Я обещал Вам основу для местных, здешних, дум или баллад; утук[9] был Ваш, а с ним и вся отделка. Я не забыл этого обещания, может быть, ни одного дня, со времени Вашего отбытия, а между тем – обманул. Но дело вот в чем, рассудите меня с собою сами: надобно дать рассказу цвет местности, надобно знать быт и жизнь народа, мелочные его отношения и обстоятельства, чтобы положить резкие тени и блески света; иначе труды Ваши наполовину пропадут; поэму можно назвать башкирскою, кайсацкою, уральскою – но она, конечно, не будет ни то, ни другое, ни третье. А каким образом могу я передать всё это на письме? Я начинал несколько раз, у меня выходила предлинная повесть, а между тем далеко не всё было высказано, что могло быть нужным и пригодным: Вам нельзя пригонять картины своей по моей мерке, а мне без рамки нельзя писать и своей! На словах, это может сделаться, Вы бы расспрашивали о том, что Вам показалось бы нужным, а без этого, одна черта, одно слово, могут испортить всё творение – этого греха я на душу не возьму! Может быть, я ошибаюсь, может быть, меня одолевает мономания народности – но ей-ей, я не в состоянии сделать дело это наполовину, я бы упрекал себя во всем, что могло бы показаться недостаточным или не верным; Вашими стихами надобно обрабатывать только вещи по содержанию ценные и верные.
Зная, сколько Вы любите Арбенева, и помня хорошо всё, что Вы мне наказывали, я, кажется, обязан сказать по делу его несколько слов: жаль было бы, если бы какое-нибудь недоразумение заткало его паутиною своею и чьи-нибудь отношения от этого изменились. Мне кажется, что здесь просто никто не виноват; должность старшего адъютанта, одна из скучнейших должностей на белом свете, если Бог кому не дал особенного к ней призвания.

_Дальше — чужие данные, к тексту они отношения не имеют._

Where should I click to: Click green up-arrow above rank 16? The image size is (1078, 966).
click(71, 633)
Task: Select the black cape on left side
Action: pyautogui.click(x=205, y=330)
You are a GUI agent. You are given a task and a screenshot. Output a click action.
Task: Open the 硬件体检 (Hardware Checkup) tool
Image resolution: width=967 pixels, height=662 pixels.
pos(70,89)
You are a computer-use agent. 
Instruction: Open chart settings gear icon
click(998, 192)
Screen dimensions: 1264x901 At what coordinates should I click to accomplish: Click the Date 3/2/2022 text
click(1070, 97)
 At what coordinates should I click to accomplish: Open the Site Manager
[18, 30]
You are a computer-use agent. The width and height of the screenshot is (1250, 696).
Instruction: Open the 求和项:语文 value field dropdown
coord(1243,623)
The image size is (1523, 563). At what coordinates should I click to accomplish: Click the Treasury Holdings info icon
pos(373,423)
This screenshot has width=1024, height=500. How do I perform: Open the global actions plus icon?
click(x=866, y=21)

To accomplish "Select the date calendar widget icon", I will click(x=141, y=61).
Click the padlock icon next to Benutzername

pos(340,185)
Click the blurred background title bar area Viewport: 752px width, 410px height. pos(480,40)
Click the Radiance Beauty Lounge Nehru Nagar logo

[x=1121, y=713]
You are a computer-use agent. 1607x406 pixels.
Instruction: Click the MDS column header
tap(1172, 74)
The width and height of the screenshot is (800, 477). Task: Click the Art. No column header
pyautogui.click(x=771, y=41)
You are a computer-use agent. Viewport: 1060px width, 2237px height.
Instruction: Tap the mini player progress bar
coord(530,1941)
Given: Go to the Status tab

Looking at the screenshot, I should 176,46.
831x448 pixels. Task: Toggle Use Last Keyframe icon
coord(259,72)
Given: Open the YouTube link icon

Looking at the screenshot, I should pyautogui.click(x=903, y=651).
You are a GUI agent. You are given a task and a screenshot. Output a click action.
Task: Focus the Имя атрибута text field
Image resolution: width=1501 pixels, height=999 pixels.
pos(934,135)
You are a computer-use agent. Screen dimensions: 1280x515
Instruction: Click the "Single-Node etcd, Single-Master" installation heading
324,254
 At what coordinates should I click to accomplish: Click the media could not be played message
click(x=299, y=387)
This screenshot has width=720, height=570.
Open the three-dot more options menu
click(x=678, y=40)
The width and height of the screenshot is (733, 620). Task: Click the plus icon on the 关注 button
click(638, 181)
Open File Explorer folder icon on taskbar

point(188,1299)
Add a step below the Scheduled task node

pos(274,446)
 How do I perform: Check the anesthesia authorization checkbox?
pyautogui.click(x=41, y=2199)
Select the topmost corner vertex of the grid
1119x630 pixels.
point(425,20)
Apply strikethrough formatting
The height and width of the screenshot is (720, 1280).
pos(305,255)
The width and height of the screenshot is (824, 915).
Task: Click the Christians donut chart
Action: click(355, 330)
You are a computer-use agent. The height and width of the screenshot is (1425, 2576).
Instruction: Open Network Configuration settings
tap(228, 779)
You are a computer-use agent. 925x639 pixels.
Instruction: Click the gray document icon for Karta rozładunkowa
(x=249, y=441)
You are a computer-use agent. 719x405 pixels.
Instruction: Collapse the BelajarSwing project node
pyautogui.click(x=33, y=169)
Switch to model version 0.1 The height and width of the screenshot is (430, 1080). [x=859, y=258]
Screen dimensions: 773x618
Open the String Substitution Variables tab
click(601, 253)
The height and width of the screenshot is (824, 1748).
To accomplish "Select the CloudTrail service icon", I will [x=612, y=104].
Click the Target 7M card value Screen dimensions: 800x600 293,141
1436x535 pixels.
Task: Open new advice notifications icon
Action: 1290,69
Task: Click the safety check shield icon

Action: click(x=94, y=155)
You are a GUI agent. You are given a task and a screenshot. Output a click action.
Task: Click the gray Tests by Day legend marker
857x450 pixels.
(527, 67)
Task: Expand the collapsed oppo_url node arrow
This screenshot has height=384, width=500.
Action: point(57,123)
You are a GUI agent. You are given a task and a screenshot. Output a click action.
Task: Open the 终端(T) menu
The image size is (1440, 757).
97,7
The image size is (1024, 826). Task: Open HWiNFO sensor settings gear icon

Надобно сидеть, день за день, и писать начерно однообразные донесения и предписания, на листе законного формата, форменным складом и слогом, надобно поверять и прикидывать на счетах, по целым дням, прескучные и пресухие счеты – надобно прочитывать глазом корректора, и с ангельским терпением его, чистописание бессмысленных наборщиков, наших писарей, которые десять раз в один день готовы написать на себя приговор: “высечь плетьми” и не будут даже подозревать, что дело это касается их довольно близко; номер, число, каждая строчка, каждое слово, ширина полей, расстановка строчек – всё это дела капитальные и всякое противу них преступление – уголовное; тут пищи для ума и сердца ни на копейку, а балы и поэзию надобно выкинуть из ума и сердца и закабалить себя на сухоедение. Не мудрено, что всё это не могло воспламенить воображение Вашего поэта; оставалось, или делать дело как-нибудь, предоставить писарям писать и отдать им книги в руки, или признаться, что это не наша рука и искать чего-нибудь свойского. Вот всё дело; если к этому еще сказать, что на беду в дежурстве и дружки хороши, а работников не было, что бедный Василий Алексеевич, с тех пор что он в Оренбурге, не один десяток ночей просидел до белого света и делал сам то, чем даже в хорошо устроенном дежурстве едва ли займется дежурный офицер, о начальнике штаба и говорить нечего, то Вы, конечно, не попеняете на него; благороднейший из благородных, он готов на всякое самоотвержение в пользу ближнего и подчиненного, это я видел сто раз, но он ничего так не боится, как пристрастия к раденью и приятелям – и у нас, где обстоятельство это – настоящий рок Царской службы, ей-Богу нельзя довольно избежать его, и позволено пугаться его ребячески, как лешего в лесу. Не прогневайтесь, Василий Андреевич, я сказал что думаю.
Часто, часто вспоминаем мы благодатное посещение Наследника, часто вспоминаем Вас. И Вы и Пушкин были в Оренбурге: в этой конечной точке оседлого быта России, где свет заколочен драницами и откуда нет дороги никуда, кроме в Хиву или Бухару, или назад в Россию. Бедная жена моя, которая просит пожелать Вам много добра и радости, лежит уже два с лишним месяца; страшно подумать, чем это может кончиться, а между тем – нечего больше делать, как выжидать смиренно и богобоязненно конца. Все медики Оренбурга собираются у меня, бедующего, почти каждый день и – каждый день вспоминаю я незабвенное двустишие Шиллера:
Толкуют, толкуют, и более ничего.
С душевным уважением и глубочайшим почтением, остаюсь по смерть верным и преданным Вам.